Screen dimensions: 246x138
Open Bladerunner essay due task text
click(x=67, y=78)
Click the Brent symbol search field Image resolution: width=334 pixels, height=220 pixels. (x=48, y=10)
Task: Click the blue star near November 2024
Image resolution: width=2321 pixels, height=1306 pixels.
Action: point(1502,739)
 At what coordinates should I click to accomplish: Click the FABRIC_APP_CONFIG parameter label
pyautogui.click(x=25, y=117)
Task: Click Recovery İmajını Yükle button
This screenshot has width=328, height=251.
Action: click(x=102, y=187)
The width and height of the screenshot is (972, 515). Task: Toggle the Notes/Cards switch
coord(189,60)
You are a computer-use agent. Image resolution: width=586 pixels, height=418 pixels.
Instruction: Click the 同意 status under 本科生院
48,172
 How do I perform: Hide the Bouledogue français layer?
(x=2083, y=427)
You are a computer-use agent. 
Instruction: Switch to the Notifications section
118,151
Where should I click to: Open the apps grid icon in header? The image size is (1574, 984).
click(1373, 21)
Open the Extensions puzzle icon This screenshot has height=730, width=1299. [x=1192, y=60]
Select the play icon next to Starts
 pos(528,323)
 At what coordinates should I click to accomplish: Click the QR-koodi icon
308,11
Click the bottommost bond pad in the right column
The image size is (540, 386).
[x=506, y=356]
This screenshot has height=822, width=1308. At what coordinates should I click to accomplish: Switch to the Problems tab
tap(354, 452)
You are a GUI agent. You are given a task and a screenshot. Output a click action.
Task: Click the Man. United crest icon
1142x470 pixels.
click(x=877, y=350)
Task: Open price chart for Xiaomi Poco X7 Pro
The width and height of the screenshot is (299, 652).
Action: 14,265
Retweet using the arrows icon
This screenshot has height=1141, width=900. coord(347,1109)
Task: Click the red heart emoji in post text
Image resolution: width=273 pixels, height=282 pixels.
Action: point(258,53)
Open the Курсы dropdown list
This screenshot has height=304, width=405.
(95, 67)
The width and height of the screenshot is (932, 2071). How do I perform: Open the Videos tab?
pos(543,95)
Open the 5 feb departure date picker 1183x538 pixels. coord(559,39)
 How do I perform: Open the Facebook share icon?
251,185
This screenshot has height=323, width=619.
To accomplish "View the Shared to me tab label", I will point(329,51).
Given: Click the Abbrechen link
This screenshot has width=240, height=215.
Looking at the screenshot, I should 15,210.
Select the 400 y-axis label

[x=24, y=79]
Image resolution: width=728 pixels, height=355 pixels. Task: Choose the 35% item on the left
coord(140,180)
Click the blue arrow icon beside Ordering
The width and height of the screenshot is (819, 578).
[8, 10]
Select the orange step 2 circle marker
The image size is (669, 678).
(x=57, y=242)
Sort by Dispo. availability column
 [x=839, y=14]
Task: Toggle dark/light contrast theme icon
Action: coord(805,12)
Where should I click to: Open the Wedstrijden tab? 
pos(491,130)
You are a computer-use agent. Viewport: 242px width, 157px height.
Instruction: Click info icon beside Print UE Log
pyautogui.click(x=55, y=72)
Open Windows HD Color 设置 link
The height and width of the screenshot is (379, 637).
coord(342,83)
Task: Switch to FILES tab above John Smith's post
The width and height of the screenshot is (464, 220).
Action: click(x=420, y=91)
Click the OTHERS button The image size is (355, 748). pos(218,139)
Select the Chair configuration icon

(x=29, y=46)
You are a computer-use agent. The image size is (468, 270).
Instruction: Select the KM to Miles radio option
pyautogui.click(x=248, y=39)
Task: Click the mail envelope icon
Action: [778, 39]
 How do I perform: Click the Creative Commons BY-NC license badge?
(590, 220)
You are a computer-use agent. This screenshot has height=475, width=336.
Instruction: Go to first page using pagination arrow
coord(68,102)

--

* **Stated goal**:
Output the material from its start through the line containing "pyautogui.click(x=25, y=117)", inclusive, as a Markdown table with columns Row and Line, one numbered row per line and blank lines omitted.

* **Exercise answer**:
| Row | Line |
|---|---|
| 1 | Screen dimensions: 246x138 |
| 2 | Open Bladerunner essay due task text |
| 3 | click(x=67, y=78) |
| 4 | Click the Brent symbol search field Image resolution: width=334 pixels, height=220 pixels. (x=48, y=10) |
| 5 | Task: Click the blue star near November 2024 |
| 6 | Image resolution: width=2321 pixels, height=1306 pixels. |
| 7 | Action: point(1502,739) |
| 8 |  At what coordinates should I click to accomplish: Click the FABRIC_APP_CONFIG parameter label |
| 9 | pyautogui.click(x=25, y=117) |